Bill, thank you. Not to hammer a dead horse, but I wrote my dissertation in the seventies. I was encouraged to use active voice and first person. The most recent edition of the CBE Style Manual that I actually own is the third edition (copyright 1972), though I have generally had access to more recent (and massive) versions over the years since.

From my third edition (page 5): "Write in the active voice unless you have a good reason for writing in the passive. The active is the natural voice, the one in which people commonly speak and write, and it is less likely than the passive to lead to ambiguity."

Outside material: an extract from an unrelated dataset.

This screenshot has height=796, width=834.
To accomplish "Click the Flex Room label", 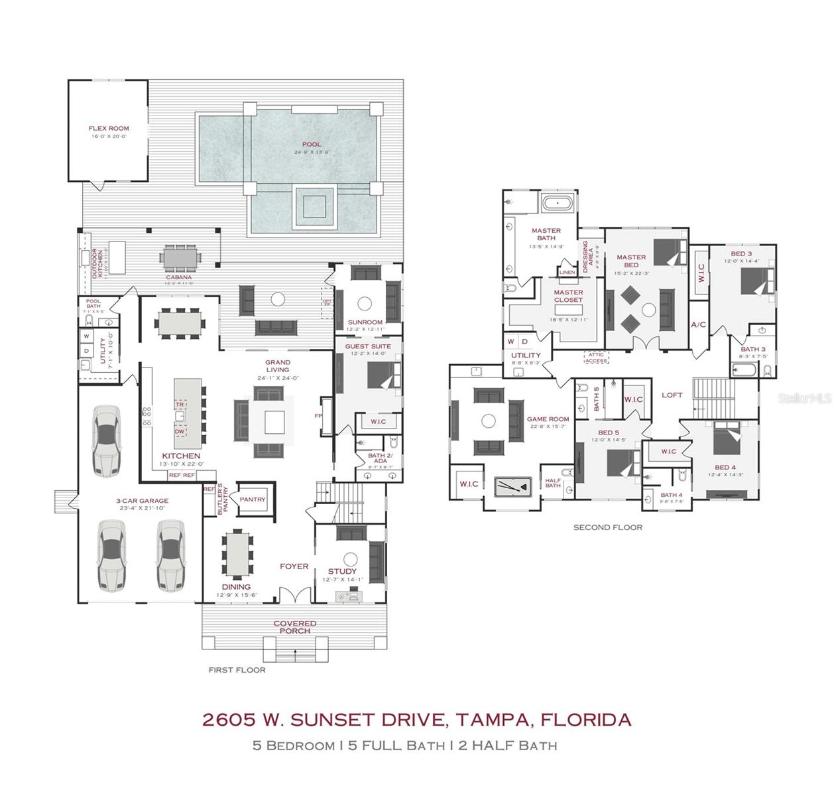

There follows a series of explanations and examples detailing why first person is generally preferable to other persons, especially in describing methods where it provides clear explanation of who did what, rather than the ambiguity of the third person passive, where one might wonder who at all did the experiments described.

Thanks, David


On Sun, Jan 17, 2010 at 3:29 PM, William Silvert wrote:

Several subscribers have disagreed with my statement about passive/active voice, and I stand corrected. Perhaps the case was best stated by someone who wrote me off-list to say "I have noticed a change in the last 4 years...I was instructed by many to use the passive voice and to shy away from the active voice which very often required the use of first person pronouns. But in the last year, a growing trend has led away from the use of passives. Just today, when haphazardly choosing 3 abstracts from the most recent issue of Science, I found all to be written in the active voice and found the first person 'we' in two of them...I think 'modern scientific writing' may indeed be evolving again."

I am pleased to be shown wrong and commend the scientific community for this stylistic improvement.